*** Records ***

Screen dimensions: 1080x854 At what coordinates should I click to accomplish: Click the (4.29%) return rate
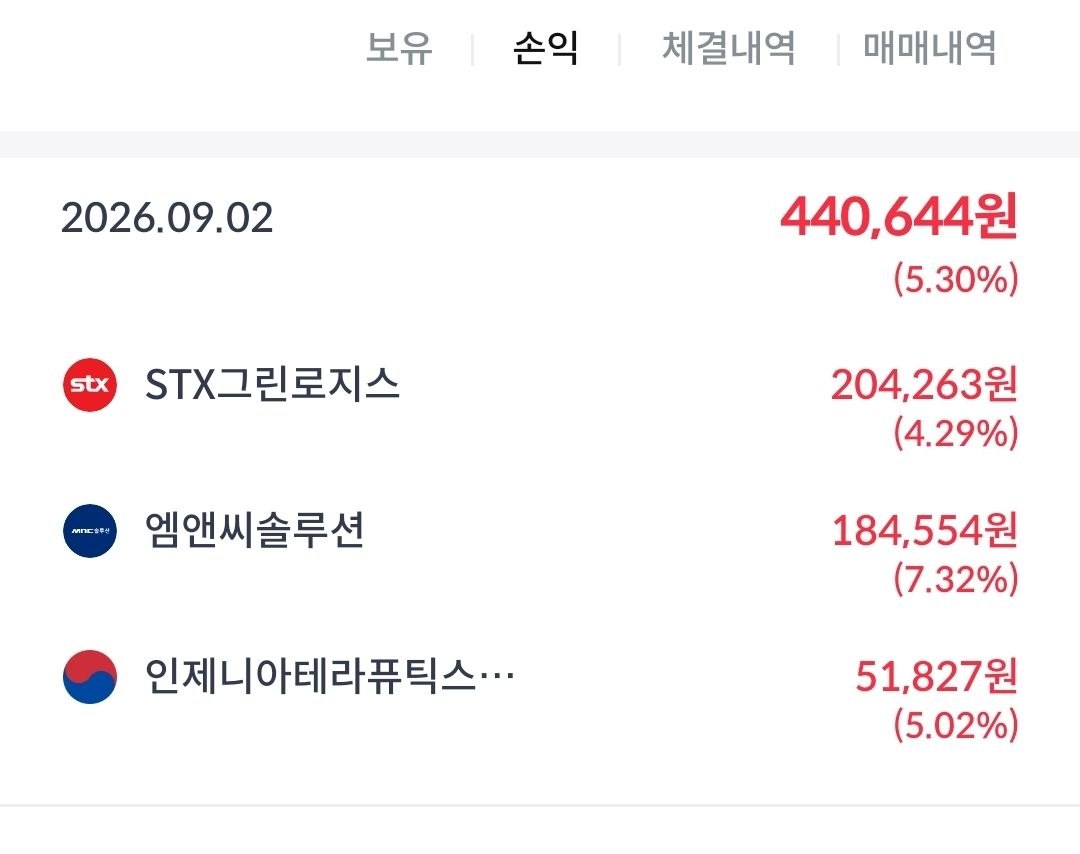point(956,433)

*** End of Records ***
*** Records ***

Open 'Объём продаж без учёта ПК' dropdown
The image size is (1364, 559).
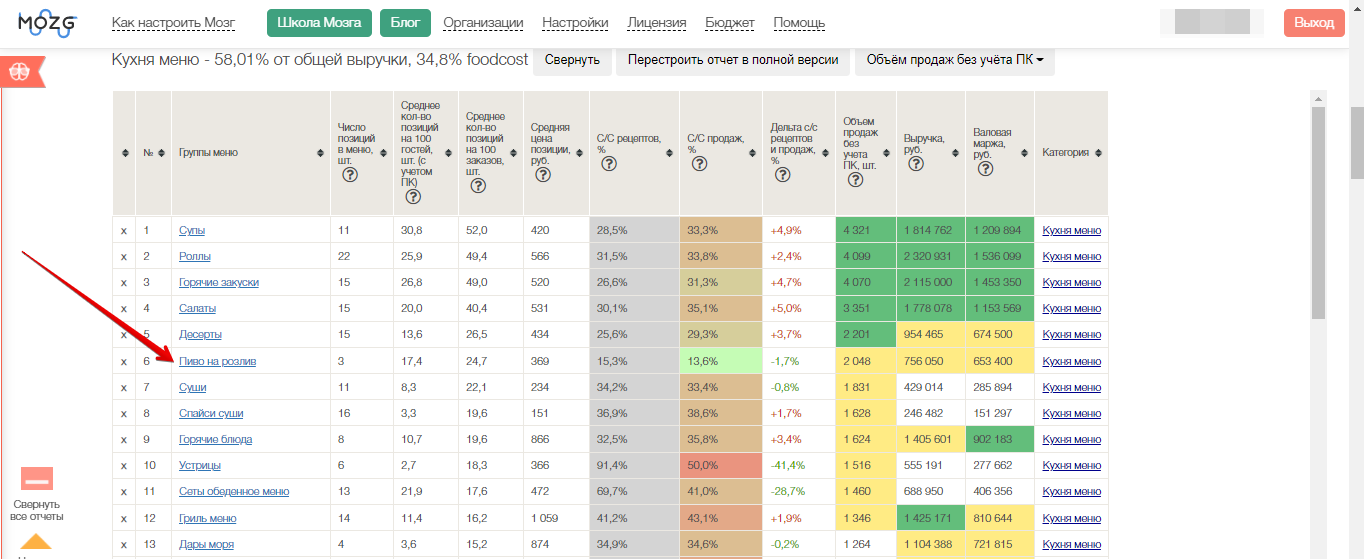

*** End of Records ***
*** Records ***

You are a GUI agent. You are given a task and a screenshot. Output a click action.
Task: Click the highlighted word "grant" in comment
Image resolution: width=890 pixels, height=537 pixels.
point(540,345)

*** End of Records ***

## Exercise objective
Print only what lies in the material above starting at the line with "Open 'Объём продаж без учёта ПК' dropdown" and ending at the line with "The image size is (1364, 559).", every line exactly as given.

## Finished exercise
Open 'Объём продаж без учёта ПК' dropdown
The image size is (1364, 559).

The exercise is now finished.